Another insidious problem is that bank regulators claim power that is hard to delimit. For example, under the OCC’s definition of reputational risk, anything that lowers a bank’s reputation with one of a long list of stakeholders, including the regulators themselves, could pose a “reputational risk” that threatens the safety and soundness of the bank, which the OCC may intervene to correct.

Some courts have cabined the definition of unsafe and unsound practices based on reputational risk to apply only to cases where the risk might pose a significant and concrete threat to the bank’s financial condition. But this view is explicitly not accepted by the OCC and does not appear to be taken as binding by other regulators. Nor is it accepted by all courts, with some courts declining to require a substantial threat to the stability of the bank for an act to be considered unsafe or unsound.

A third problem is the lack of meaningful independent review of a bank regulator’s supervision. While a bank facing regulatory overreach could in theory sue, the structural incentives the bank faces, especially if they are not one of the large and wealthy banks, strongly discourage doing so. This significantly diminishes one of the most powerful tools for both transparency and checking regulatory overreach: the courts.

Likewise, the value of regulators’ internal review processes is debatable. For example, the FDIC recently disbanded a meaningfully independent internal review process staffed by former FDIC officials with supervisory experience and returned to a process that provides significantly less independent review.

CONGRESS CAN HELP FOSTER INNOVATION, COMPETITION, AND APPROPRIATE REGULATION

Congress can and should help address these problems. Not because the regulators are inherently malicious—I don’t believe they are. But rather because the nature of the regulatory system creates poor incentives for all involved. Congress should help provide salutary clarity and ensure that regulatory process can accomplish its important mission consistent with Constitutional and legal limits.

The first thing Congress should do is engage in vigorous oversight. I say vigorous, not aggressive, because I hope this need not be adversarial. Rather, Congress should engage fully with the regulators and regulated entities to get more insight into how regulators use their power, where potential issues lie, and what changes may be appropriate.

The second thing Congress should do is ensure that regulators’ material supervisory decisions can be appealed to a truly neutral third party. While I am uncertain whether there are Constitutional implications to internal review boards, either internal or external, reviews should be truly independent from the agency’s management.

Finally, Congress should provide more clarity as to the scope of regulators’ authority. At a minimum, Congress could make clear that for something to be an unsafe or unsound practice, there must be a harm that is concrete rather than speculative and poses a significant risk to the bank’s financial condition.

Congress should also consider explicitly eliminating things like reputational risk from regulators’ purview. As Prof. Julie Hill notes, reputational risk has been the source of significant controversy and potential abuse, and risks harming the reputation of regulators as well as the regulated. Further, it is unclear whether there are any legitimate threats to safety and soundness that are covered by reputational risk that are not covered by other, more objective risk types, such as legal or credit risk. Removing vague concepts like reputation in favor of more objective criteria should help improve trust in the regulatory system and make it more effective.

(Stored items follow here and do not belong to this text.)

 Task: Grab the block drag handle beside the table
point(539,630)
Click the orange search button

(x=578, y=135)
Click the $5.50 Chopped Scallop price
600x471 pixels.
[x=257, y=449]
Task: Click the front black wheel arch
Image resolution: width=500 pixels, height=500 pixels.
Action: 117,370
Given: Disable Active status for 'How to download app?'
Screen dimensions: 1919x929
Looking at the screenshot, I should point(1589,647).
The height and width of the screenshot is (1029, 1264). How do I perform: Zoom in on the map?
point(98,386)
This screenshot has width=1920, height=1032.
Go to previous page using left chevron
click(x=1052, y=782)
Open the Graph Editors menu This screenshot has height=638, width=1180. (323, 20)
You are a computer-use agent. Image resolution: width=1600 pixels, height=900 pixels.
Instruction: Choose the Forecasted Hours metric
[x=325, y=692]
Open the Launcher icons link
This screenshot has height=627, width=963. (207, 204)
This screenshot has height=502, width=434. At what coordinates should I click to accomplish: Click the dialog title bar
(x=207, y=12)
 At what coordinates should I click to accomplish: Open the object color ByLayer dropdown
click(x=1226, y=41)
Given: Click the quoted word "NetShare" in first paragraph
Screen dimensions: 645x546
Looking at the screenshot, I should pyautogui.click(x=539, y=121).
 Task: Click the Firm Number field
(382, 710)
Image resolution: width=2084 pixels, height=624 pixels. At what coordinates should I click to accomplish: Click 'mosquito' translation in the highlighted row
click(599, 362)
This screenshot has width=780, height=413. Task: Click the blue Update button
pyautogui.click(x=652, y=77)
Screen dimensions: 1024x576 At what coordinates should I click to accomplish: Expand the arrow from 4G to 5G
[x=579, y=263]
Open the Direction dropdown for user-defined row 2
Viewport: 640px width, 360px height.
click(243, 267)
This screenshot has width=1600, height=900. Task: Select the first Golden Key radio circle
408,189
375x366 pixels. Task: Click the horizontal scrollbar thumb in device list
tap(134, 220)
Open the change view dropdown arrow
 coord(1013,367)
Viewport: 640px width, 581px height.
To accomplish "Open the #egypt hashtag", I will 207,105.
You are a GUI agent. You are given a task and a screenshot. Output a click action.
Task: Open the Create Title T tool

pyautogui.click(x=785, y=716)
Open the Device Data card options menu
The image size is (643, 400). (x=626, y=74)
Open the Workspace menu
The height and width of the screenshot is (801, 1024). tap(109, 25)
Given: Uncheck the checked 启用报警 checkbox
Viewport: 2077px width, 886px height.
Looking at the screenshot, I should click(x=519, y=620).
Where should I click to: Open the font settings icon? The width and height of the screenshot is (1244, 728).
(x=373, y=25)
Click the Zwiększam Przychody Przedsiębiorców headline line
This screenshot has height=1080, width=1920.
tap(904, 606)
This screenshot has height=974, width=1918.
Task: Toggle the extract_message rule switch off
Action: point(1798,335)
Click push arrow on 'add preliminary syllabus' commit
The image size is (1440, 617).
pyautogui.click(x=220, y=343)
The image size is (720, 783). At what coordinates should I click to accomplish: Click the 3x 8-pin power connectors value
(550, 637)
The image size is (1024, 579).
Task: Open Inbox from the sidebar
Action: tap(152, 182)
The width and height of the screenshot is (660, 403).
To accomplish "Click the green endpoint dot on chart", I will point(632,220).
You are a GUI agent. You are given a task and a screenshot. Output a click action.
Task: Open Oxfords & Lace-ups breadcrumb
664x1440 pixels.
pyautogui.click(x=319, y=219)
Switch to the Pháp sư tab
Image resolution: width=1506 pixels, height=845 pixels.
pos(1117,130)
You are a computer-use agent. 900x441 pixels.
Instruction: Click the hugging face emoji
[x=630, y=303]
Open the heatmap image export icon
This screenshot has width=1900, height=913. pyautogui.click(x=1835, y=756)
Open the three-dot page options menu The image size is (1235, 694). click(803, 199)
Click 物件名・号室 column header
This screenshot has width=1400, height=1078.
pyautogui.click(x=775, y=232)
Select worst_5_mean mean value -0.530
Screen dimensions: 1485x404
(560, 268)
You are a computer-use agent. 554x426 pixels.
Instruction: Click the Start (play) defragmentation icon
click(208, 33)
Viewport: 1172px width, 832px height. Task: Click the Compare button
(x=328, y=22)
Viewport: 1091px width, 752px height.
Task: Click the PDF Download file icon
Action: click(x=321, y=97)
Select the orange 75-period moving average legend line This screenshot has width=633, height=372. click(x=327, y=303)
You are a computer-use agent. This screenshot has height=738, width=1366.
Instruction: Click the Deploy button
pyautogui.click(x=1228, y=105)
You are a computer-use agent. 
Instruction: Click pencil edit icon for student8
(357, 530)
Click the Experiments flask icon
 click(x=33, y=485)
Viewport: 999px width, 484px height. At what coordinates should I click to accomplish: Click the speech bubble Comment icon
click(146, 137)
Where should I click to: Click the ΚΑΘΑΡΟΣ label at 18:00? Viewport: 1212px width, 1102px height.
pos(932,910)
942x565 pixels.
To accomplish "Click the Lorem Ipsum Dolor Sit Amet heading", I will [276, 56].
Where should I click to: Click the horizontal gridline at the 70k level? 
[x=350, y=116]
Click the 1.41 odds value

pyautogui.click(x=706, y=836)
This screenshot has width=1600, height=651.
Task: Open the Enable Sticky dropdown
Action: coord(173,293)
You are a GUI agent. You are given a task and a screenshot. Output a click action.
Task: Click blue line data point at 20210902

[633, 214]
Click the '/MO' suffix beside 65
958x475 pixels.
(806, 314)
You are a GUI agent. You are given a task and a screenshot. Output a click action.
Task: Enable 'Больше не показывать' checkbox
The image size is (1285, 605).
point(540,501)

Small and community banks are an important part of the American economy as they provide needed financial services to a significant segment of the population. Congress and regulators should foster an environment that enables innovation and permit collaboration between small banks and fintech firms. Congress should also clarify the scope of regulators’ authority to make bank regulation more transparent, objective, and resistant to misuse.

Thank you again for the opportunity to testify. I look forward to your questions.